La vallée du Bès est un lieu d’exception  qui livre une partie de l’histoire de la chaine alpine et celle de lointains paysages oubliés. Les roches et leurs fossiles sont la mémoire de la terre, des témoins des vies et des environnements passées.

Le Bès a taillé son lit dans ces archives géologiques préservées, et donne ainsi au promeneur l’occasion de voyager dans le temps. Des environnements marécageux d’il y a 300 m.a. aux dépôts torrentiels actuels, des paysages de lagunes sur-salées, de mer profonde ou de plage, de plaines arides ne cessent de changer au fil du Bès. Le paysage saisissant de la vallée, fait de contraste de forme et de couleur, conduit le promeneur à s’interroger sur l’origine de cette extraordinaire architecture naturelle.
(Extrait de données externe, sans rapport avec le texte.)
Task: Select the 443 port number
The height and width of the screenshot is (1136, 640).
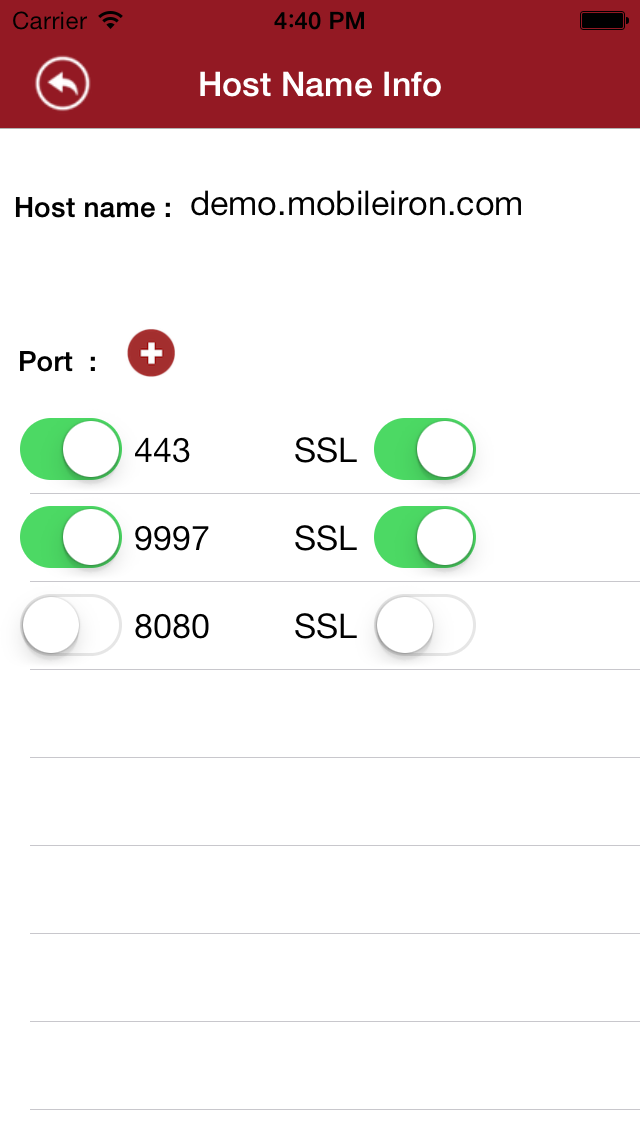Action: click(162, 450)

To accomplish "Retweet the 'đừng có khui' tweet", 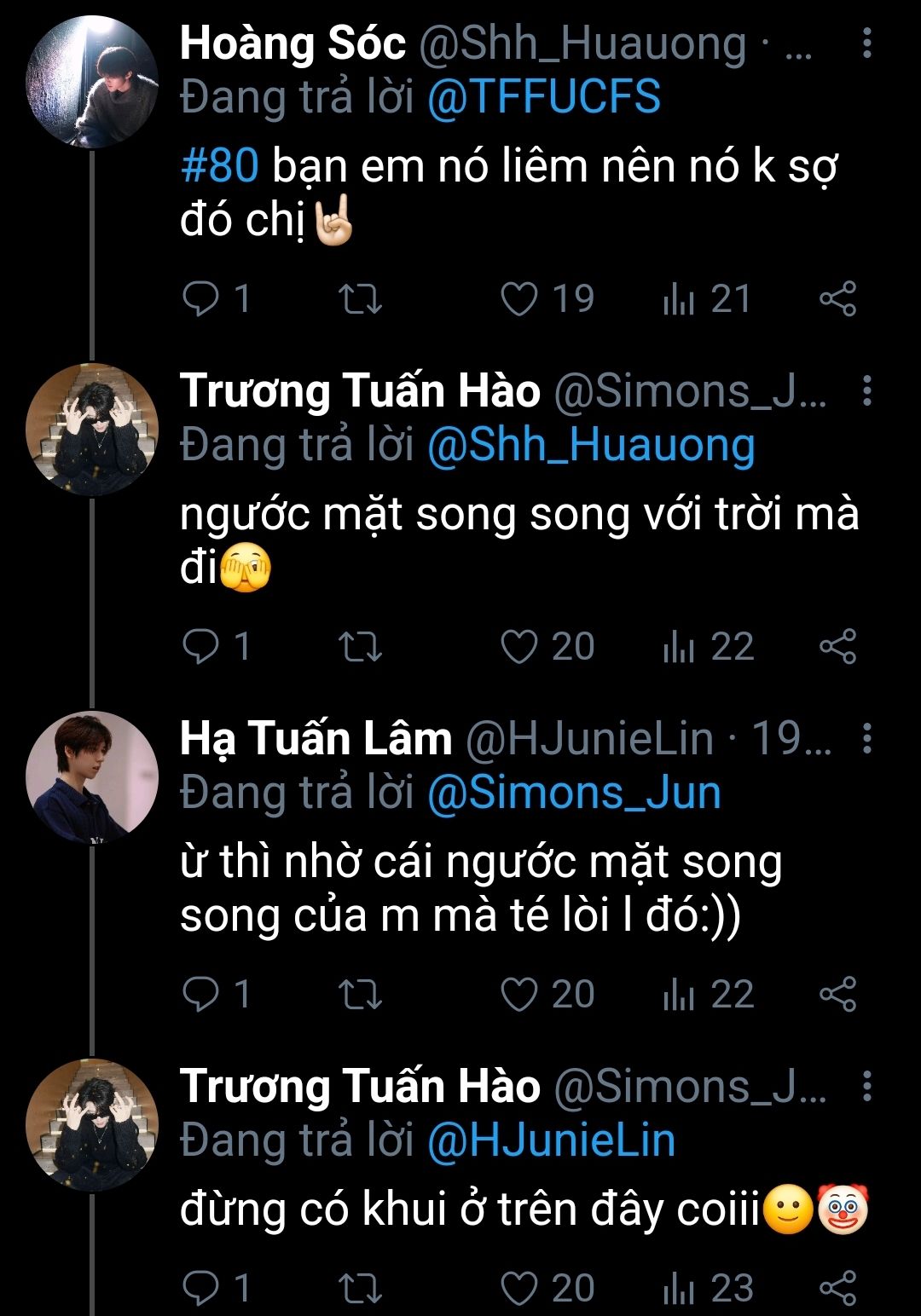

Sur une courte distance, les paysages offrent une multitude d’intérêts, et la vallée du Bès est depuis la fin des années 50, le terrain de jeu des Universités de « France et de Navarre » qui organisent chaque année des stages pour initier les étudiants à la géologie.

 

L’histoire sédimentaire « visible » débute il y a 300 m.a. et se poursuit jusqu’a l’actuel, avec des périodes d’arrêt parfois d’érosion, liées à la formation de relief en lien avec les mouvements de l’écorce terrestre. Les sédiments, anciennes boues, sables, graviers ou matériaux plus grossiers, se sont transformés en roches. Déposés les uns au dessus les autres, ils sont organisés en couches. Transformés en roches, ils contiennent des informations (fossiles, milieux de dépôts), qui permettent de reconstituer les paysages anciens. Les plissements qui sont intervenus ensuite, notamment ceux qui résultent de la surrection alpine, ont chiffonné, déformé la pile sédimentaire d’origine. L’érosion a entaillé les reliefs, donnant à la lecture, des couches géologiques qui normalement devraient être profondément enfouies. Chaque couche se lit comme une page d’archive, dont il manque parfois quelques lignes ou quelques mots.